___ DATA FOR THE TASK ___
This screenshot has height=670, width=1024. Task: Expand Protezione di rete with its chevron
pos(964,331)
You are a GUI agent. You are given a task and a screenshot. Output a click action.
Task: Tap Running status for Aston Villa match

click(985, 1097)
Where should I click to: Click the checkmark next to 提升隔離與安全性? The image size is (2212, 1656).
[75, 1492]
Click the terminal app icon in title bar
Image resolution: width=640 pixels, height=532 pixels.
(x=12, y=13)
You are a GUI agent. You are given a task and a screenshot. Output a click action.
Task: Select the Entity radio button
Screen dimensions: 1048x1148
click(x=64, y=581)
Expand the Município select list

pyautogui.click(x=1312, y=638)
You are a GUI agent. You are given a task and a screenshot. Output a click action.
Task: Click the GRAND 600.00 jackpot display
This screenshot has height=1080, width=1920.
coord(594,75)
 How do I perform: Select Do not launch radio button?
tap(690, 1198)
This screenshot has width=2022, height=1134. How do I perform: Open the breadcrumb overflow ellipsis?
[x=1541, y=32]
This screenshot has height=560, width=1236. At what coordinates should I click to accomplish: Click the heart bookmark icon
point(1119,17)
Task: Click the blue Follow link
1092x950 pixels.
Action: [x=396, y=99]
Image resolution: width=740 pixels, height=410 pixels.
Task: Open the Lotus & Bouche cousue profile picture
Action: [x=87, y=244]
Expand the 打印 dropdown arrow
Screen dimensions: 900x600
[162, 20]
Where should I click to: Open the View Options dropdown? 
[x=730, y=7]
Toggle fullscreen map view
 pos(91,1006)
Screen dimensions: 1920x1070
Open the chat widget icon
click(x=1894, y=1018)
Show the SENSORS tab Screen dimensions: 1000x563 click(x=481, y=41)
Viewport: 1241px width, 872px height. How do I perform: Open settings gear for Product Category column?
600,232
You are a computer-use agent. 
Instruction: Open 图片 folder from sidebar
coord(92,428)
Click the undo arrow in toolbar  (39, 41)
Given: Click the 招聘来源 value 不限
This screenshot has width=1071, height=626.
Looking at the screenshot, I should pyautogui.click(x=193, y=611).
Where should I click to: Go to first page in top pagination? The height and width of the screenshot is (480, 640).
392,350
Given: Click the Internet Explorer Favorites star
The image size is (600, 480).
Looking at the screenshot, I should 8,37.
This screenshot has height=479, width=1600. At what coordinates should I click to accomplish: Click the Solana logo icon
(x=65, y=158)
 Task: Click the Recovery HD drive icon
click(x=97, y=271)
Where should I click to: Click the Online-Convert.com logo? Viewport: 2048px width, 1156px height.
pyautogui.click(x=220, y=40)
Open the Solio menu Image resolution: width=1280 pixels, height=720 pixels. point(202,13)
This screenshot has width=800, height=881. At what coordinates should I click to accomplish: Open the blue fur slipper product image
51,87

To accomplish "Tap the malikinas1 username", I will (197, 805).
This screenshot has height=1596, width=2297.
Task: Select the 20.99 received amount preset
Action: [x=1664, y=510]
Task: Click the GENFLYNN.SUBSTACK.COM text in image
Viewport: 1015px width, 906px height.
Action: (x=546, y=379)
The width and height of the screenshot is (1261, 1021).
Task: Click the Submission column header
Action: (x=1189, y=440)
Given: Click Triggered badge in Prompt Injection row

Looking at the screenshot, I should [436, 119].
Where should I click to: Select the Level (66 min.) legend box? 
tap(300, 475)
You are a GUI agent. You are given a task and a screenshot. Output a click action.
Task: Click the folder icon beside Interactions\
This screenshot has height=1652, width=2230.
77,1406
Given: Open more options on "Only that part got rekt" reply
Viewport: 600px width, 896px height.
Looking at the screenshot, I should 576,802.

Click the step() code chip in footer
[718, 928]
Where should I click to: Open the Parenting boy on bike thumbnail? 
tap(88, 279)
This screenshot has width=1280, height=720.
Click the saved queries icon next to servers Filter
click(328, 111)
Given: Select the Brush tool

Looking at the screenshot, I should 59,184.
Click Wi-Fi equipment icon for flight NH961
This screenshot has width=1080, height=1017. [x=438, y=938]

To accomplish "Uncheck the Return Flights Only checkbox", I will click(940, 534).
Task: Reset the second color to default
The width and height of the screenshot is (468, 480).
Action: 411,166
___
WHAT IS REQUIRED. Change "Viewport" to "Display area" everywhere in the records above, and write out all the lines again with nothing else altered.

EXPECTED ANSWER.
This screenshot has height=670, width=1024. Task: Expand Protezione di rete with its chevron
pos(964,331)
You are a GUI agent. You are given a task and a screenshot. Output a click action.
Task: Tap Running status for Aston Villa match

click(985, 1097)
Where should I click to: Click the checkmark next to 提升隔離與安全性? The image size is (2212, 1656).
[75, 1492]
Click the terminal app icon in title bar
Image resolution: width=640 pixels, height=532 pixels.
(x=12, y=13)
You are a GUI agent. You are given a task and a screenshot. Output a click action.
Task: Select the Entity radio button
Screen dimensions: 1048x1148
click(x=64, y=581)
Expand the Município select list

pyautogui.click(x=1312, y=638)
You are a GUI agent. You are given a task and a screenshot. Output a click action.
Task: Click the GRAND 600.00 jackpot display
This screenshot has height=1080, width=1920.
coord(594,75)
 How do I perform: Select Do not launch radio button?
tap(690, 1198)
This screenshot has width=2022, height=1134. How do I perform: Open the breadcrumb overflow ellipsis?
[x=1541, y=32]
This screenshot has height=560, width=1236. At what coordinates should I click to accomplish: Click the heart bookmark icon
point(1119,17)
Task: Click the blue Follow link
1092x950 pixels.
Action: [x=396, y=99]
Image resolution: width=740 pixels, height=410 pixels.
Task: Open the Lotus & Bouche cousue profile picture
Action: [x=87, y=244]
Expand the 打印 dropdown arrow
Screen dimensions: 900x600
[162, 20]
Where should I click to: Open the View Options dropdown? 
[x=730, y=7]
Toggle fullscreen map view
 pos(91,1006)
Screen dimensions: 1920x1070
Open the chat widget icon
click(x=1894, y=1018)
Show the SENSORS tab Screen dimensions: 1000x563 click(x=481, y=41)
Display area: 1241px width, 872px height. How do I perform: Open settings gear for Product Category column?
600,232
You are a computer-use agent. 
Instruction: Open 图片 folder from sidebar
coord(92,428)
Click the undo arrow in toolbar  (39, 41)
Given: Click the 招聘来源 value 不限
This screenshot has width=1071, height=626.
Looking at the screenshot, I should pyautogui.click(x=193, y=611).
Where should I click to: Go to first page in top pagination? The height and width of the screenshot is (480, 640).
392,350
Given: Click the Internet Explorer Favorites star
The image size is (600, 480).
Looking at the screenshot, I should 8,37.
This screenshot has height=479, width=1600. At what coordinates should I click to accomplish: Click the Solana logo icon
(x=65, y=158)
 Task: Click the Recovery HD drive icon
click(x=97, y=271)
Where should I click to: Click the Online-Convert.com logo? Display area: 2048px width, 1156px height.
pyautogui.click(x=220, y=40)
Open the Solio menu Image resolution: width=1280 pixels, height=720 pixels. point(202,13)
This screenshot has width=800, height=881. At what coordinates should I click to accomplish: Open the blue fur slipper product image
51,87

To accomplish "Tap the malikinas1 username", I will (197, 805).
This screenshot has height=1596, width=2297.
Task: Select the 20.99 received amount preset
Action: [x=1664, y=510]
Task: Click the GENFLYNN.SUBSTACK.COM text in image
Display area: 1015px width, 906px height.
Action: (x=546, y=379)
The width and height of the screenshot is (1261, 1021).
Task: Click the Submission column header
Action: (x=1189, y=440)
Given: Click Triggered badge in Prompt Injection row

Looking at the screenshot, I should [436, 119].
Where should I click to: Select the Level (66 min.) legend box? 
tap(300, 475)
You are a GUI agent. You are given a task and a screenshot. Output a click action.
Task: Click the folder icon beside Interactions\
This screenshot has height=1652, width=2230.
77,1406
Given: Open more options on "Only that part got rekt" reply
Display area: 600px width, 896px height.
Looking at the screenshot, I should 576,802.

Click the step() code chip in footer
[718, 928]
Where should I click to: Open the Parenting boy on bike thumbnail? 
tap(88, 279)
This screenshot has width=1280, height=720.
Click the saved queries icon next to servers Filter
click(328, 111)
Given: Select the Brush tool

Looking at the screenshot, I should 59,184.
Click Wi-Fi equipment icon for flight NH961
This screenshot has width=1080, height=1017. [x=438, y=938]

To accomplish "Uncheck the Return Flights Only checkbox", I will click(940, 534).
Task: Reset the second color to default
The width and height of the screenshot is (468, 480).
Action: 411,166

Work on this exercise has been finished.